So, the tax
Are any of the Bush tax cuts made permanent?
Are any tax cuts made permanent?
Is there a lot of extra spending in the bill?
Why are these things (tax cuts) like Snake Oil?
The answers appear to be "No", "No", "Yes", and "It's politics, you idiot!"
Marketwatch.com sends me regular updates and links to articles they deem important to "savvy" investors. I am not sure who the parent company is or just how useful the articles are but I get them. I generally ignore the advice in them just as I ignore the advice from the investment "talking heads" on the 24 hour news channels. They don't have a clue, I think. Their "picks" of the week are usually trading at, or near, their 52 week highs. This is great... if you could make a profit buying high and selling low. I tried that once, didn't work out so well. But I digress, as usual.

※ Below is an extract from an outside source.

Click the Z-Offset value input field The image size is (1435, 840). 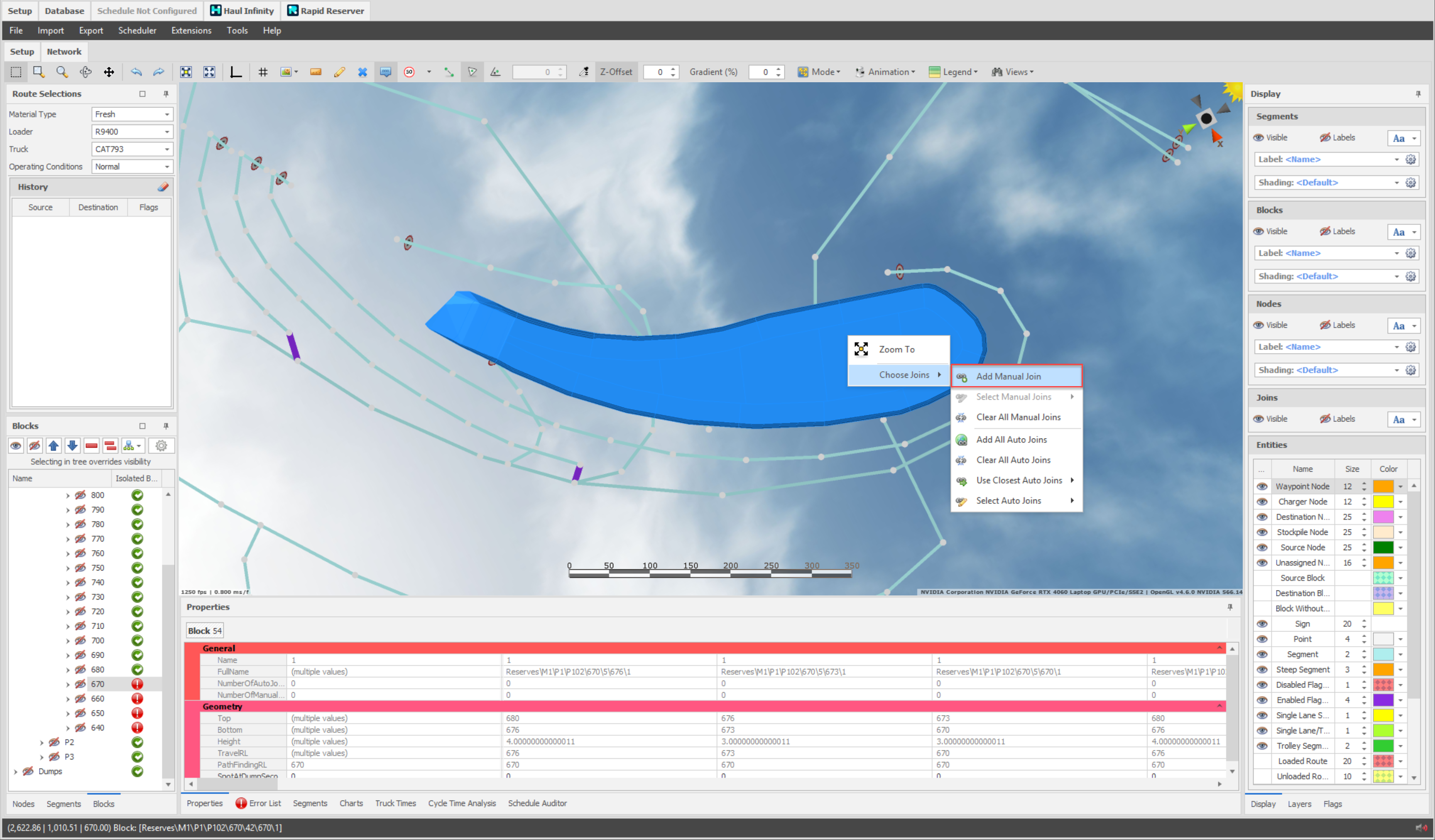click(x=656, y=72)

Marketwatch sent me this link: What the New Tax Bill Means For You
Reading the summary (it is, after all, just a summary), I find the wonder of it all is that it is touted as a "big [no expletive needed to be deleted] deal" by Joe "Did I say that?" Biden, our Vice-President. You did know that Joe Biden was our Vice-President, didn't you? It's true. I have no idea how this happened either.
Maybe Joe was just being sarcastic. Everything in it expires by the end of 2012. Everything. Tax cuts for the middle class? End on December 31, 2012. All the extras? All end either on, or before, December 31, 2012. It should have been called the "let's postpone this for two years" bill. A clear case of kicking the can (of worms) down the road a bit. In fact, it actually raises taxes, it does not cut them. For instance, the Estate Tax* (aka "Death Tax") changes from 0% this year to 35% on estates over $5 million.
It also extends unemployment benefits for up to 13 months for many unemployed. This is being touted as a stimulus for the economy. This is because those struggling to live on those unemployment checks will spend all of it quickly so the money goes right back into the economy. I am told virtually all economists believe this. That explains why these same people are so surprised by what the economy actually does (always different than expected).
Plus (and the article fails to list them... or even mention they exist) there are all kinds of earmarks tossed in... something to the tune of $57 Billion worth.
In other words, this break we taxpayers are being given doesn't actually decrease any taxes, just prevents some from going up, does increase at least one, and adds a bunch of spending.
There is also a "cut" in payroll taxes. That is, the amount you pay to Social Security will be reduced from 6.2% to 4.2%. A mere drop in the bucket and will reduce your benefits just a tad
And this is fiscally responsible? I don't think so.
How about just cutting spending for a change? I don't mean reduce the increase by a nominal amount, I mean actually reducing all departments' budgets by, say, 5% from last year's? If something like this happens, Faye will also let me date Cheryl Tiegs on the side.
*The Estate Tax is, essentially, a tax on the heirs of the deceased. The accumulated wealth (whether liquid or as a family business) of the deceased is then taxed upon transference. Even if this wealth was already taxed as it accumulated. It affects businesses and farms because it quite easily could force the inheritors to sell such property in order to pay the tax.